Being young is for living and rolling the choppy waters that comes your way. It is for having the spirit of adventure than youth brings and for seeing the world for the beauty it can bring rather than the cold hard, sometimes sterile, scenes that older eyes get too used to. It is for having the ability to be dynamic and electrifying, to be able to stimulate the generation above and to move those coming up behind, youth is not to be wasted sitting round wondering where the next round is coming from.
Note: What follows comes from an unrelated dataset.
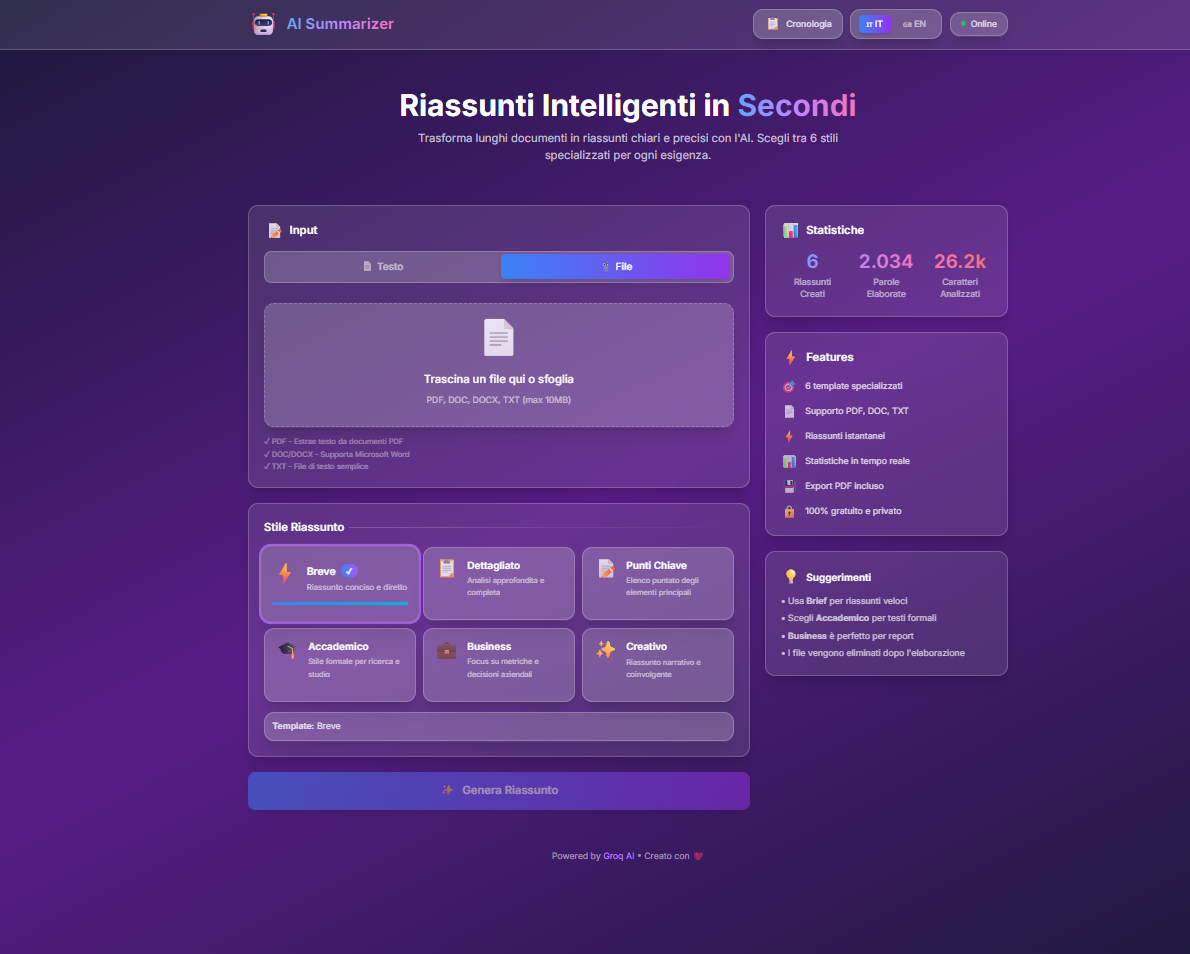Click the briefcase icon on the Business card
This screenshot has height=954, width=1190.
click(x=445, y=651)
For Eliana Cargnelutti, youth is all about being an Electric Woman.

Electric Woman is Eliana Cargnelutti’s solo debut album and coming just a couple of months after her tremendous contribution to the Girls with Guitars album which Blues Caravan touring partners, Heather Crosse and Sadie Johnson, it is a timely reminder of the sheer expertise that resides in the young woman and the nourishing value of her guitar playing and the role her voice plays in the overall act of musical attainment.

Produced by the excellent Albert Castiglia, the album truly rocks as only the Blues can but like her English contemporary Joanne Shaw Taylor, the sound is that of youthful exuberance, of taking the Blues, letting it reside in the pumping heart but acknowledging that such things do not deserve to detract, nor impact on living without joy for too long.

Aided by Timo Rotten, Roger Inniss, John Ginty and Albert Castiglia, Eliana Cargnelutti’s songs are given the drive of a Ferrari being taken for a spin around Monza with all the conditions being in the car’s favour but with the deftness of touch belonging to a Master in waiting, the glittering trophy surely only Time away. In songs such as the very personal Why Do I Sing The Blues, the counter point to female relationships when one takes the other’s man in I’m A Woman, the sublime There’s Gonna Be Some Rockin’, the superbly apt Soulshine and Freedom, the Italian Blues Queen in waiting places her intent to take her listeners into waters so deep they will need a life preserver, Ms. Cargnelutti is more than on hand though to sweep them up, put them on dry land and ask with grin, if they want to do it again? Why wouldn’t they?

Electric Woman is a high quality debut, full of feminine guile and secretive angst, the young tortured soul but one who oozes confidence at every turn and plays Blues guitar as if she is on a mission to be considered the best that Europe might provide, there is a way to go but this album is a great start.

Eliana Cargnelutti’s Electric Woman is released on April 6th.